Twitter Smokes Trae Young After He Whines About Officiating In Playoff Series Against Miami Heat

Trae Young is frustrated, and we get it. The dynamic shooting guard averaged an easy 28.4 points per game in the regular season and then was held to a season-low eight points in Game 1 of the NBA playoffs against Miami.

His 1-for-12 shooting from the field was unfathomable for a guy who is nicknamed Ice Trae because of his clutch gene from distance. 

Most would chalk it up as an aberration, but while his Game 2 performance was an improvement (25 points), Young’s shot was still off, and he turned the ball over 10 times while shooting just 20 percent from three-point range. It was another stinker and resulted in another Hawks loss to the Miami Heat, who have to be thinking sweep.


Young was obviously frustrated, but one has to question what he was trying to accomplish in his postgame presser by basically conceding the series and blaming it on not getting foul calls. There are still games left to turn the series around. And it’s not like Young has been shooting the lights out. If he needs something to change, he can start with what he can control. 

Fans undoubtedly got a kick out of Young’s complaints and the roast began on social media.






When fans hear the expression “playoff basketball” most don’t really understand what that means. They get spoiled by the regular season, the lack of defensive intensity and the way the NBA promotes offense across the board to keep the fans interested in the 82-games — especially when the superstars are only suiting up for 60 of those games.

There’s no freebies in the playoffs. The refs are less liberal with the whistle and for the most part, they let teams actually defend more vigorously than they do in the regular season when the objective is to promote offense. 

Young’s response to being defended aggressively sums up how the superstars of his generation — with a few exceptions — approach the game. Everybody wants it to come easy. They read the headlines and the blogs and social media and all of the praise. The billboards and the fan adulation will have you thinking you can leap over a tall building in a single bound. And when you fall short, the LeBron James school of millennium superstardom suggests you just blame the next man. Or the refs. Or in Kyrie Irving’s case, overzealous fans. 

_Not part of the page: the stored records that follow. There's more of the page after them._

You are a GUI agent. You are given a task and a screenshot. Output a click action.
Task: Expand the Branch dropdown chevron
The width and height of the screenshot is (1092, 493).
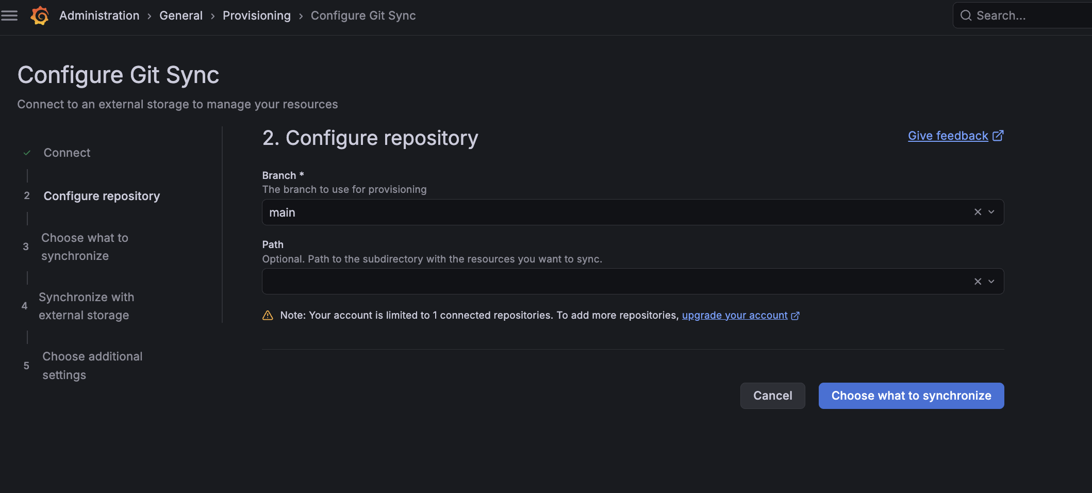point(991,212)
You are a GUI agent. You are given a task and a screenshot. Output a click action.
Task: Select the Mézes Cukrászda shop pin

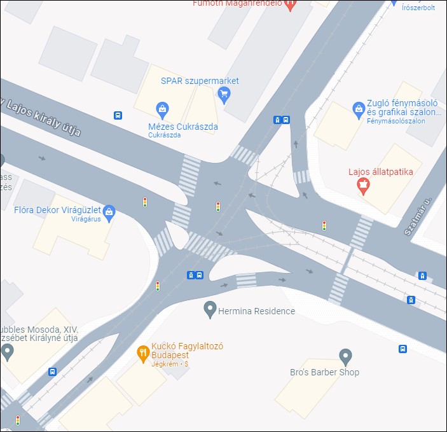pyautogui.click(x=162, y=110)
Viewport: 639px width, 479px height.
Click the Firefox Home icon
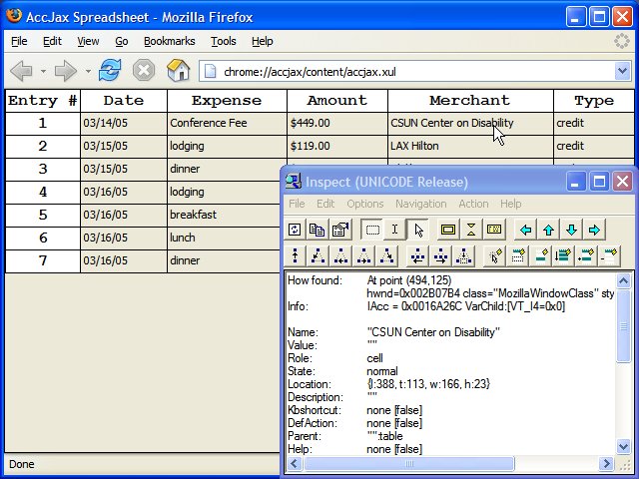click(178, 70)
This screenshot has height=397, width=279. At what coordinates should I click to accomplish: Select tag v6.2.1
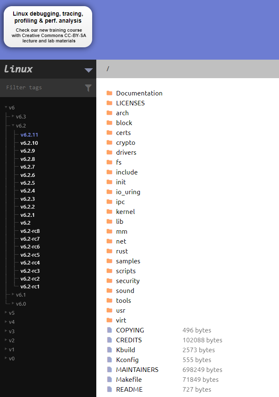pyautogui.click(x=28, y=215)
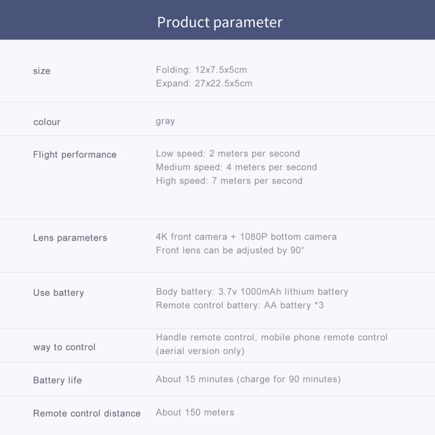435x435 pixels.
Task: Select the Lens parameters label
Action: (70, 238)
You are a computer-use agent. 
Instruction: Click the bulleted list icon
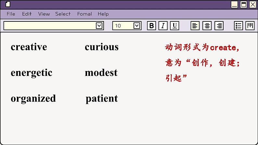pos(239,26)
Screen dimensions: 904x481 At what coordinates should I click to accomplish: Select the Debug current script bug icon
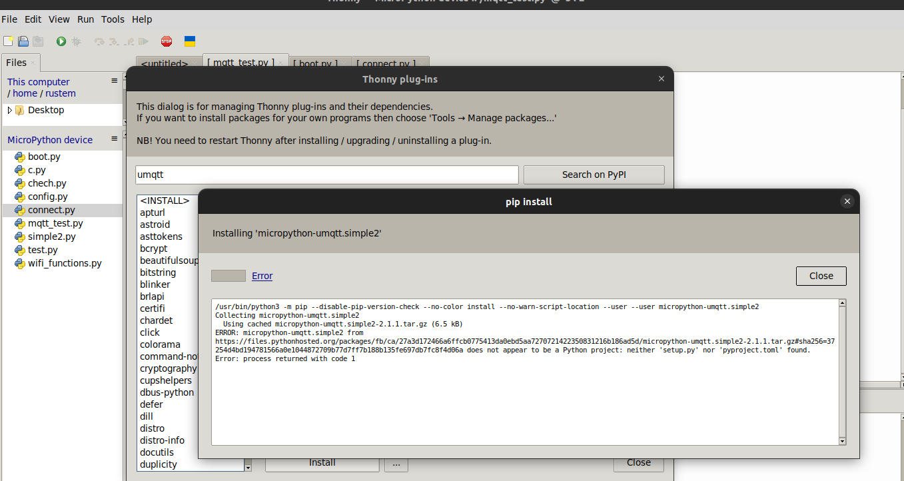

Problem is, the playoffs is the most authentic style of basketball you’ll see all NBA season. That’s when the show takes a back seat to the grind and championships must be earned on the court, not on social media. 

The consensus opinion among NBA fans is that Ice Trae should show better leadership and elevate his teammates, rather than complain about the referees with this defeatist energy just because defenders won’t just let him have his way with them. If he’s a franchise player, then he holds the responsibility of lifting his team out of this 2-0 rut, figuring out how to deal with the Heat’s defensive game plan and intensity. Or graciously accept defeat.